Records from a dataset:
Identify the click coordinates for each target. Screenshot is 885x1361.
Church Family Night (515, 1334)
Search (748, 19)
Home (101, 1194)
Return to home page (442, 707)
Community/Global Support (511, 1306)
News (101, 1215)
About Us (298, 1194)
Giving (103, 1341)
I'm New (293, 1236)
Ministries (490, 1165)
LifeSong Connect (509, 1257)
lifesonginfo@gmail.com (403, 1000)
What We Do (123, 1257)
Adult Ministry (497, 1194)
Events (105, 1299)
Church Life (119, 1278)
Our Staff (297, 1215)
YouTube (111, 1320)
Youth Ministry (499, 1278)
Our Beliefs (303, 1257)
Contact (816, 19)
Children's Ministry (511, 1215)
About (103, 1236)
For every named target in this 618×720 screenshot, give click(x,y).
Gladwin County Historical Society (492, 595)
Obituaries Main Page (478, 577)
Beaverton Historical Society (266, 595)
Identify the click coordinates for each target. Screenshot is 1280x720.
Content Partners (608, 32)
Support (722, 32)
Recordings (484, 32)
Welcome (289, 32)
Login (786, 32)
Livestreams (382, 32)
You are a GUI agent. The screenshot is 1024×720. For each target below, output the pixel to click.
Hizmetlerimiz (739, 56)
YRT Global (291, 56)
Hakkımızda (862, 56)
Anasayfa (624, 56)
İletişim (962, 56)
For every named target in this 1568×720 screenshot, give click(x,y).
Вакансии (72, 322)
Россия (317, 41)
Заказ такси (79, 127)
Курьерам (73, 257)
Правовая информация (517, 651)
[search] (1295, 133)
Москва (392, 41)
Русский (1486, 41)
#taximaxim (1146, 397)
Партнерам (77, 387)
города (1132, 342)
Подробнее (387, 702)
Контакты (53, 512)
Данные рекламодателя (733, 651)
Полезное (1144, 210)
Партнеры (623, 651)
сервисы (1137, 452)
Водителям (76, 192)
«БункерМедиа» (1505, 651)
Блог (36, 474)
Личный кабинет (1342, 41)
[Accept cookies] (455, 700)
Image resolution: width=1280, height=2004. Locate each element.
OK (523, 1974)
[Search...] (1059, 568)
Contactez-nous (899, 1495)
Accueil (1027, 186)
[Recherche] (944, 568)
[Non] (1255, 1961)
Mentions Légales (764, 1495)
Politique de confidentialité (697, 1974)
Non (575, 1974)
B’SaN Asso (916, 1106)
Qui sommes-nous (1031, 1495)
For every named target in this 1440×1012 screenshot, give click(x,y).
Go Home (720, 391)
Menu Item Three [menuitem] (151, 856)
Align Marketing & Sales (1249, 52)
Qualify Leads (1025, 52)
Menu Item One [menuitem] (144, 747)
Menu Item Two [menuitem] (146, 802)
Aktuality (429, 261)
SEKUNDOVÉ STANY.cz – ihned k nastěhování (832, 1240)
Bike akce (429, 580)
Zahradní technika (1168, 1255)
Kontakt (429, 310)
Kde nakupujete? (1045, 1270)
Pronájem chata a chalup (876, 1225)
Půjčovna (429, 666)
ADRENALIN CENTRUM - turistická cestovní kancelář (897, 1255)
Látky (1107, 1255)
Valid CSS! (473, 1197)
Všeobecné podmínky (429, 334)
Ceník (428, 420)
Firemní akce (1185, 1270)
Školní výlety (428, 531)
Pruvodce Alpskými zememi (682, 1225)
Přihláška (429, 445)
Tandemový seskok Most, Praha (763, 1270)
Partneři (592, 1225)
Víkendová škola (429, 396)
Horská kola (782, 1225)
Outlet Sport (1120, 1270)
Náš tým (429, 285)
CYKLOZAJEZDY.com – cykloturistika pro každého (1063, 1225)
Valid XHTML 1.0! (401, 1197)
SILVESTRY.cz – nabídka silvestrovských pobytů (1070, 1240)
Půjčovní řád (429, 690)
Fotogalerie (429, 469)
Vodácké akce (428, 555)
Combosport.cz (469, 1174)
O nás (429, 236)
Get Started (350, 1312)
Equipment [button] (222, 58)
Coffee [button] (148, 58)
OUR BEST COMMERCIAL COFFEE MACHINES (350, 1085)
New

What you are asked to do -
Switch every "Menu Item" in the lines above to "Nav Item" and give all the lines again, leaving everything else unchanged.

Response -
Identify the click coordinates for each target. Screenshot is 885x1361.
Church Family Night (515, 1334)
Search (748, 19)
Home (101, 1194)
Return to home page (442, 707)
Community/Global Support (511, 1306)
News (101, 1215)
About Us (298, 1194)
Giving (103, 1341)
I'm New (293, 1236)
Ministries (490, 1165)
LifeSong Connect (509, 1257)
lifesonginfo@gmail.com (403, 1000)
What We Do (123, 1257)
Adult Ministry (497, 1194)
Events (105, 1299)
Church Life (119, 1278)
Our Staff (297, 1215)
YouTube (111, 1320)
Youth Ministry (499, 1278)
Our Beliefs (303, 1257)
Contact (816, 19)
Children's Ministry (511, 1215)
About (103, 1236)
For every named target in this 618×720 screenshot, give click(x,y).
Gladwin County Historical Society (492, 595)
Obituaries Main Page (478, 577)
Beaverton Historical Society (266, 595)
Identify the click coordinates for each target. Screenshot is 1280x720.
Content Partners (608, 32)
Support (722, 32)
Recordings (484, 32)
Welcome (289, 32)
Login (786, 32)
Livestreams (382, 32)
You are a GUI agent. The screenshot is 1024×720. For each target below, output the pixel to click.
Hizmetlerimiz (739, 56)
YRT Global (291, 56)
Hakkımızda (862, 56)
Anasayfa (624, 56)
İletişim (962, 56)
For every named target in this 1568×720 screenshot, give click(x,y).
Вакансии (72, 322)
Россия (317, 41)
Заказ такси (79, 127)
Курьерам (73, 257)
Правовая информация (517, 651)
[search] (1295, 133)
Москва (392, 41)
Русский (1486, 41)
#taximaxim (1146, 397)
Партнерам (77, 387)
города (1132, 342)
Подробнее (387, 702)
Контакты (53, 512)
Данные рекламодателя (733, 651)
Полезное (1144, 210)
Партнеры (623, 651)
сервисы (1137, 452)
Водителям (76, 192)
«БункерМедиа» (1505, 651)
Блог (36, 474)
Личный кабинет (1342, 41)
[Accept cookies] (455, 700)
Image resolution: width=1280, height=2004. Locate each element.
OK (523, 1974)
[Search...] (1059, 568)
Contactez-nous (899, 1495)
Accueil (1027, 186)
[Recherche] (944, 568)
[Non] (1255, 1961)
Mentions Légales (764, 1495)
Politique de confidentialité (697, 1974)
Non (575, 1974)
B’SaN Asso (916, 1106)
Qui sommes-nous (1031, 1495)
For every named target in this 1440×1012 screenshot, give click(x,y).
Go Home (720, 391)
Nav Item Three [menuitem] (151, 856)
Align Marketing & Sales (1249, 52)
Qualify Leads (1025, 52)
Nav Item One [menuitem] (144, 747)
Nav Item Two [menuitem] (146, 802)
Aktuality (429, 261)
SEKUNDOVÉ STANY.cz – ihned k nastěhování (832, 1240)
Bike akce (429, 580)
Zahradní technika (1168, 1255)
Kontakt (429, 310)
Kde nakupujete? (1045, 1270)
Pronájem chata a chalup (876, 1225)
Půjčovna (429, 666)
ADRENALIN CENTRUM - turistická cestovní kancelář (897, 1255)
Látky (1107, 1255)
Valid CSS! (473, 1197)
Všeobecné podmínky (429, 334)
Ceník (428, 420)
Firemní akce (1185, 1270)
Školní výlety (428, 531)
Pruvodce Alpskými zememi (682, 1225)
Přihláška (429, 445)
Tandemový seskok Most, Praha (763, 1270)
Partneři (592, 1225)
Víkendová škola (429, 396)
Horská kola (782, 1225)
Outlet Sport (1120, 1270)
Náš tým (429, 285)
CYKLOZAJEZDY.com – cykloturistika pro každého (1063, 1225)
Valid XHTML 1.0! (401, 1197)
SILVESTRY.cz – nabídka silvestrovských pobytů (1070, 1240)
Půjčovní řád (429, 690)
Fotogalerie (429, 469)
Vodácké akce (428, 555)
Combosport.cz (469, 1174)
O nás (429, 236)
Get Started (350, 1312)
Equipment [button] (222, 58)
Coffee [button] (148, 58)
OUR BEST COMMERCIAL COFFEE MACHINES (350, 1085)
New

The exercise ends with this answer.